◆ **EXERCISE TASK**: Copy the material below word for word, from the line containing "Pick the word" down to the line containing "click(x=328, y=154)", both lines included.

Records of finding words and elements:
⁂

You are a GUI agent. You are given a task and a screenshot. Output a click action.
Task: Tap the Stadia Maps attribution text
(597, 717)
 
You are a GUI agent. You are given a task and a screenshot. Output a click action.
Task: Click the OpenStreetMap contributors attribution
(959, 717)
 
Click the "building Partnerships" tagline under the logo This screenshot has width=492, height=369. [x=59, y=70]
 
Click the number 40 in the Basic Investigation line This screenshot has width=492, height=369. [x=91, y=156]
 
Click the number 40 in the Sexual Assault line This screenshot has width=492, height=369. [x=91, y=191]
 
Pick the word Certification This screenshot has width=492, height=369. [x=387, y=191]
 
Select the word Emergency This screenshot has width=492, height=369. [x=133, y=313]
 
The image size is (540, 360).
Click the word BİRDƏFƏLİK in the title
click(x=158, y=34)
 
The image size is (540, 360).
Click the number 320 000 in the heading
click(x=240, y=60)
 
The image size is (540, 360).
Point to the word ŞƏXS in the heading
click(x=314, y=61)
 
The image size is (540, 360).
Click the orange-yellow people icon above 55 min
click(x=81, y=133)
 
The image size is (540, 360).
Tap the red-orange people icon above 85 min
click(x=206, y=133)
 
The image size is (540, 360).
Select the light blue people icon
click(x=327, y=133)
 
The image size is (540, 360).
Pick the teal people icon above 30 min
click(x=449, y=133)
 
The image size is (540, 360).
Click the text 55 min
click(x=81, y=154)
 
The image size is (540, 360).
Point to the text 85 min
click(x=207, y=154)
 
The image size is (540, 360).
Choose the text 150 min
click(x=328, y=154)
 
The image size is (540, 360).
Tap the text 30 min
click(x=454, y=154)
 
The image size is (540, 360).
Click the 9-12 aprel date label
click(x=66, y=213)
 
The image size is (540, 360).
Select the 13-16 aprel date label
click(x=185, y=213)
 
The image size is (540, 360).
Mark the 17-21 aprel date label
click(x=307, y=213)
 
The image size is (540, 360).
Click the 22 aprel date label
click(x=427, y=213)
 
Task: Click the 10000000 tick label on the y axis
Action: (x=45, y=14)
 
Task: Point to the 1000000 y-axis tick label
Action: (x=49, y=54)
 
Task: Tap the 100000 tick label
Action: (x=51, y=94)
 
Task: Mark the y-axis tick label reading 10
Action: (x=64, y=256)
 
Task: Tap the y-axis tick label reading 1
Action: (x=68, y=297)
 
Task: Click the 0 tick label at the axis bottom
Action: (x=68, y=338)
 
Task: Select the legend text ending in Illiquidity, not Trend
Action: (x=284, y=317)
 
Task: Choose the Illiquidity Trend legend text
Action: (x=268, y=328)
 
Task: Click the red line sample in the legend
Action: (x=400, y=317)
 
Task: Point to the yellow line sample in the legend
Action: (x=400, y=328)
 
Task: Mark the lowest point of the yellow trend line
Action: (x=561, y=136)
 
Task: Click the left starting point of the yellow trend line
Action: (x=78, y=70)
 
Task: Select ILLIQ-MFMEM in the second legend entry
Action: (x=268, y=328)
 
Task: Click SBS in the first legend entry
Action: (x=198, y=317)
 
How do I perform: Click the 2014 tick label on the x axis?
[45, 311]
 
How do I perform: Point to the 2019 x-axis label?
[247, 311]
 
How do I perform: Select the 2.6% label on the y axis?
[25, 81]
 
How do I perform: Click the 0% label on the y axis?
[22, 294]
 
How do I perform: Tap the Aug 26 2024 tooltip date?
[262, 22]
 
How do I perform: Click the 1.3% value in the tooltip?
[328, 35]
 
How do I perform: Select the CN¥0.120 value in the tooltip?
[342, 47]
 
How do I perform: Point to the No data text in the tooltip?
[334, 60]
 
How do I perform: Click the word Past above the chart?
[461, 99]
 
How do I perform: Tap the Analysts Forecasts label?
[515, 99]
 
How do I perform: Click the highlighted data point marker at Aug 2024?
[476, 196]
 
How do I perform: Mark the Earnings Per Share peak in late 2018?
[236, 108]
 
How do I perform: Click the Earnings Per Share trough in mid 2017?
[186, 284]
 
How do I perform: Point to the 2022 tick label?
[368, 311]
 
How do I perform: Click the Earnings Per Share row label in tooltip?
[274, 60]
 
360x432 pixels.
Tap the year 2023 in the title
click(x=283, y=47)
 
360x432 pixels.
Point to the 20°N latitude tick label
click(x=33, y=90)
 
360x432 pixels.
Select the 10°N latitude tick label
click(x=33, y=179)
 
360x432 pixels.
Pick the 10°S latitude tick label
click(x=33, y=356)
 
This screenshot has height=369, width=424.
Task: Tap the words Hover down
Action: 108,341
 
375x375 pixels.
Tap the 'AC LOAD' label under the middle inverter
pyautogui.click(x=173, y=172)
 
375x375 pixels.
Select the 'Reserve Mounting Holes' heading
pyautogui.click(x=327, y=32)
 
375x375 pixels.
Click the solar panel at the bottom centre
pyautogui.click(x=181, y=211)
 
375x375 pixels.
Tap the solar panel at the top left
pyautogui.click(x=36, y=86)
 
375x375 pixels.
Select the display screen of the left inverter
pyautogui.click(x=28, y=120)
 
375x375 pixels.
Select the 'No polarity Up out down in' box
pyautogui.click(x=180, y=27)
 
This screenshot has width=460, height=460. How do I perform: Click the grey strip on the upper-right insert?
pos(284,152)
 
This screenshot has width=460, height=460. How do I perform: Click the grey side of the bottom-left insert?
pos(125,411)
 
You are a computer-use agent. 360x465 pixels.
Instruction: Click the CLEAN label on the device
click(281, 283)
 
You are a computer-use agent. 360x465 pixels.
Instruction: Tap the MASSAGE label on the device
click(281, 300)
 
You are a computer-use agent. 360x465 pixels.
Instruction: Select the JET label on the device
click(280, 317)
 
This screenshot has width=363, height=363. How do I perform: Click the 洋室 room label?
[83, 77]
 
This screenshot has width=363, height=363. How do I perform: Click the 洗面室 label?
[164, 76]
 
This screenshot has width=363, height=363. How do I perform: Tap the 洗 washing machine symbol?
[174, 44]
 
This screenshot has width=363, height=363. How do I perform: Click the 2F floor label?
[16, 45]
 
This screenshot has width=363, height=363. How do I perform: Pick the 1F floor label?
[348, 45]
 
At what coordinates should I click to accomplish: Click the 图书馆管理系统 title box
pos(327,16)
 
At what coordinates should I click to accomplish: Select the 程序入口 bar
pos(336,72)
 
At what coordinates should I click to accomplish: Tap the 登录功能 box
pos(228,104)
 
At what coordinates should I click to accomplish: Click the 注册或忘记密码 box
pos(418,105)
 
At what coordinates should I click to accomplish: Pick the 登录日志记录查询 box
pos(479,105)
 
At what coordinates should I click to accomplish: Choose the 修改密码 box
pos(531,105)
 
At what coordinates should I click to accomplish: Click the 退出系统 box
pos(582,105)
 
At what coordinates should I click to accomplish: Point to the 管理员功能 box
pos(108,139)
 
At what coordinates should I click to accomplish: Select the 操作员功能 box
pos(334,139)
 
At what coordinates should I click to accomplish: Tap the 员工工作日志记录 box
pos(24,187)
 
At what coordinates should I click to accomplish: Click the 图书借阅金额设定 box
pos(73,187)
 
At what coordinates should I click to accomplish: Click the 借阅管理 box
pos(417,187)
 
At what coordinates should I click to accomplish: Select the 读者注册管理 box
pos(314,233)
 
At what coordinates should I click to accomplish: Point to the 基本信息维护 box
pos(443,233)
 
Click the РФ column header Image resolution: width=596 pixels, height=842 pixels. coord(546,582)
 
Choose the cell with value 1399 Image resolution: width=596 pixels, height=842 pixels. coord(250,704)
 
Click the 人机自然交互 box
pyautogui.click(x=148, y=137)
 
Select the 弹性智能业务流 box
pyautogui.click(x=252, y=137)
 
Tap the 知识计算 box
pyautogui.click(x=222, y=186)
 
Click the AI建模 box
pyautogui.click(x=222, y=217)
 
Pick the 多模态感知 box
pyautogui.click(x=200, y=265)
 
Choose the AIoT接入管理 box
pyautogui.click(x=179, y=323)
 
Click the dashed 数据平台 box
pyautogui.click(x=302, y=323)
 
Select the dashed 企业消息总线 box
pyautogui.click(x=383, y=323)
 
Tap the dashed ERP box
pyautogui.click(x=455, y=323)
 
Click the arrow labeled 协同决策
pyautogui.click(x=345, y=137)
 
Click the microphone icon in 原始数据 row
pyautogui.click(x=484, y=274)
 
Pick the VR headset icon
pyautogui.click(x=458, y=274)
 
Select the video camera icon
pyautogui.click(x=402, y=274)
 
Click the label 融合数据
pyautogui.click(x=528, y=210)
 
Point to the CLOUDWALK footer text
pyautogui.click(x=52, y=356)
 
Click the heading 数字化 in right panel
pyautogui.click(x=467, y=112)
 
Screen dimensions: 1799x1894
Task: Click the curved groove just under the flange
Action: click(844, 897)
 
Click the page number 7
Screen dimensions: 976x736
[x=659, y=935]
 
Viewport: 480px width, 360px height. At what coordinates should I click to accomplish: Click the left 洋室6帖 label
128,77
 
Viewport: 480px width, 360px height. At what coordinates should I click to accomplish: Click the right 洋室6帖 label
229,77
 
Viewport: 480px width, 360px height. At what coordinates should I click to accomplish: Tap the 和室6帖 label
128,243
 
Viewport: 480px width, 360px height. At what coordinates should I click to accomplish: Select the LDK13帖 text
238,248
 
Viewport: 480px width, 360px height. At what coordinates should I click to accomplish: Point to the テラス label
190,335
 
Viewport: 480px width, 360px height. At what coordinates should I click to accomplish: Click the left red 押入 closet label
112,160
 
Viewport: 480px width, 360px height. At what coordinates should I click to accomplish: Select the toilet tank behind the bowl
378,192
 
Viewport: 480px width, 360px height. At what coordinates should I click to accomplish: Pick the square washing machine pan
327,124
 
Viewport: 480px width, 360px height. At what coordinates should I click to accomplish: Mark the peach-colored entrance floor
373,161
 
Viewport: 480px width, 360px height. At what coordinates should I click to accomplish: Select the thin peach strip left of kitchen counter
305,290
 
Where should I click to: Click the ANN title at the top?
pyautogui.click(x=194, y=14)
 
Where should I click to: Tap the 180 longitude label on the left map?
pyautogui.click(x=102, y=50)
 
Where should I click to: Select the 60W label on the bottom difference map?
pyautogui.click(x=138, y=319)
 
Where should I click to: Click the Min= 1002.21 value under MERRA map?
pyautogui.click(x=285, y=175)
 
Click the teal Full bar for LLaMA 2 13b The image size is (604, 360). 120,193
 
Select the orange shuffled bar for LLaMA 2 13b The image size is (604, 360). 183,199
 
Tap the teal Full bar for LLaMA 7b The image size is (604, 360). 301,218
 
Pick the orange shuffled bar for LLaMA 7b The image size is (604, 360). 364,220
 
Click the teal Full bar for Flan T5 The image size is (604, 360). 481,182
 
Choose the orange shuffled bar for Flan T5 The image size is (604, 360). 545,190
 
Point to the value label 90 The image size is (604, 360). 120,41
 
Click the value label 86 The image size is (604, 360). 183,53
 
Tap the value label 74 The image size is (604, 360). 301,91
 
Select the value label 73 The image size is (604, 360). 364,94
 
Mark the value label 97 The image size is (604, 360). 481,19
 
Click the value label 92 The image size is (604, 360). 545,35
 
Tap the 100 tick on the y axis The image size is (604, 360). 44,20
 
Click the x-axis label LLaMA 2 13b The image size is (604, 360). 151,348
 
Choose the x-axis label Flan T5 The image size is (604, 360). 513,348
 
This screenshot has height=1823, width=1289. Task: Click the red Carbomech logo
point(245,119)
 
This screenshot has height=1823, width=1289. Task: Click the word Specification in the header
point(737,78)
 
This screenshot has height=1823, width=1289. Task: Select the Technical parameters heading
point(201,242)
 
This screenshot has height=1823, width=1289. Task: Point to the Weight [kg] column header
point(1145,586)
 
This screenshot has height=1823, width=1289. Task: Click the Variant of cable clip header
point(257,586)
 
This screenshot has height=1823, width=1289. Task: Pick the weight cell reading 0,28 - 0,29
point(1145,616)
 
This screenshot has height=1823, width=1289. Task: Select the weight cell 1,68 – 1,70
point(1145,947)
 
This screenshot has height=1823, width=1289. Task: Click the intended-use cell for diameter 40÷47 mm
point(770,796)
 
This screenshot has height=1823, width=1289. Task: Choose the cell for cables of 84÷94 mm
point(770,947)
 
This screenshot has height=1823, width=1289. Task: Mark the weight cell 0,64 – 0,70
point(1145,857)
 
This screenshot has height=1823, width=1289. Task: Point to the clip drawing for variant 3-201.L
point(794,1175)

⁂

◆ **TASK RESPONSE**:
Pick the word Certification This screenshot has width=492, height=369. [x=387, y=191]
 
Select the word Emergency This screenshot has width=492, height=369. [x=133, y=313]
 
The image size is (540, 360).
Click the word BİRDƏFƏLİK in the title
click(x=158, y=34)
 
The image size is (540, 360).
Click the number 320 000 in the heading
click(x=240, y=60)
 
The image size is (540, 360).
Point to the word ŞƏXS in the heading
click(x=314, y=61)
 
The image size is (540, 360).
Click the orange-yellow people icon above 55 min
click(x=81, y=133)
 
The image size is (540, 360).
Tap the red-orange people icon above 85 min
click(x=206, y=133)
 
The image size is (540, 360).
Select the light blue people icon
click(x=327, y=133)
 
The image size is (540, 360).
Pick the teal people icon above 30 min
click(x=449, y=133)
 
The image size is (540, 360).
Click the text 55 min
click(x=81, y=154)
 
The image size is (540, 360).
Point to the text 85 min
click(x=207, y=154)
 
The image size is (540, 360).
Choose the text 150 min
click(x=328, y=154)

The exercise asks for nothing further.